A la luz de lo anterior, resulta evidente la importancia que puede llegar a tener un programa de compliance penal, más si se tiene en cuenta que puede eximir de responsabilidad penal a la persona jurídica.

De este modo, el programa de compliance implica la implantación de un modelo organizativo adecuado para minimizar el riesgo de comisión de delitos en la empresa y está integrado por un conjunto de normas, políticas y procedimientos en relación con la toma de decisiones, su documentación y el funcionamiento de las compañías.

Su ámbito de aplicación debe ser integral, esto es, debe vincular a la totalidad de la estructura empresarial: al órgano de administración, a los directivos y a los empleados, si bien es cierto que su vinculación tendrá distinta intensidad en función de la proximidad de la persona a las áreas con mayor grado de exposición a riesgos penales.

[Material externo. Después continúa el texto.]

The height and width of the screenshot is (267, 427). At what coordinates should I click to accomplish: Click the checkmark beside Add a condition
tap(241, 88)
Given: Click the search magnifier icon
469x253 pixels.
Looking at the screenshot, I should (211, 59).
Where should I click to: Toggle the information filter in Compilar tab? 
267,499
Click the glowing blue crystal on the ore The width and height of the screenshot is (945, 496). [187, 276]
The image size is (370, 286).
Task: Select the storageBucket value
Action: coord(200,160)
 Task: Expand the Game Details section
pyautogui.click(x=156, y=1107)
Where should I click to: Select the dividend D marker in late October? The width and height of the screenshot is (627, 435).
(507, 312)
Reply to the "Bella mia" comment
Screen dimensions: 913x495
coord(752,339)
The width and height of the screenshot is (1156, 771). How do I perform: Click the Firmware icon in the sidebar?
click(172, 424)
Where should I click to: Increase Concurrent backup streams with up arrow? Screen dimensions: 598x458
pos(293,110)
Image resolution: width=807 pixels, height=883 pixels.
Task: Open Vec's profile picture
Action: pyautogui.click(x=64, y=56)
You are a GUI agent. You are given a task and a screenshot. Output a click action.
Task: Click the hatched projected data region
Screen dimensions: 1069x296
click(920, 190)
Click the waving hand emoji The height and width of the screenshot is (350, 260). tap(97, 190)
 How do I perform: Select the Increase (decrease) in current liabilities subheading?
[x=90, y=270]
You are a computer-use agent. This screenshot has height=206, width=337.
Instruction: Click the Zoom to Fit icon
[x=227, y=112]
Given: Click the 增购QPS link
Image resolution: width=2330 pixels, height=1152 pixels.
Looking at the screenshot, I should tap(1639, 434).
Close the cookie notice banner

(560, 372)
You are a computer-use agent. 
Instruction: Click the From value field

Así las cosas, en nuestra opinión una estructura razonable de un programa de compliance penal sería la siguiente:

  1. Con carácter previo se debe llevar a cabo un inventario de los documentos e instrumentos de gobierno corporativo para analizar los procedimientos y guías de actuación de los que ya disponga la compañía.
  2. A continuación, se deben definir los riesgos penales que potencialmente afectarían a la compañía y localizar en los departamentos y procesos donde se focalizarían los mismos. En esta fase se mantienen reuniones con los responsables de las principales áreas o departamentos de la empresa, a los efectos de recopilar la información necesaria para poder elaborar el mapa de riesgos.
  3. De igual modo, se debe definir el órgano de supervisión (conocido en el mundo anglosajón como el compliance officer) estableciendo su composición, funciones básicas, un sistema estructurado de actuación e informe, así como un protocolo que regule el flujo de información al órgano de supervisión.
  4. Asimismo, se debe elaborar un manual de prevención de riesgos penales: en esta fase se analizarán las políticas, procedimientos y manuales de la compañía y se propondrá la utilización e inclusión de aquéllas en el modelo que puedan servir para la prevención de riesgos penales. Se dotará, así, a la compañía de un modelo de prevención de riesgos penales que se encuadrará dentro del programa de compliancey servirá como primer documento de referencia en caso de un procedimiento penal. Este modelo contendrá junto con los controles genéricos de prevención (código de conducta, procedimientos y formación), aquéllos específicos que sirvan para minimizar cada riesgo penal que haya sido identificado. Esta fase concluirá con la entrega de un manual de prevención de riesgos penales adaptado a las características y circunstancias de la empresa.
  5. Igualmente, se deberá desarrollar un modelo de formación en riesgos penales: que transmita a los empleados y directivos el modelo o programa de prevención de riesgos penales implementado en la empresa.
  6. Finalmente, no es desaconsejable el establecimiento de políticas de conservación de documentos (defense file) o repositorio de evidencias de controles de cumplimiento.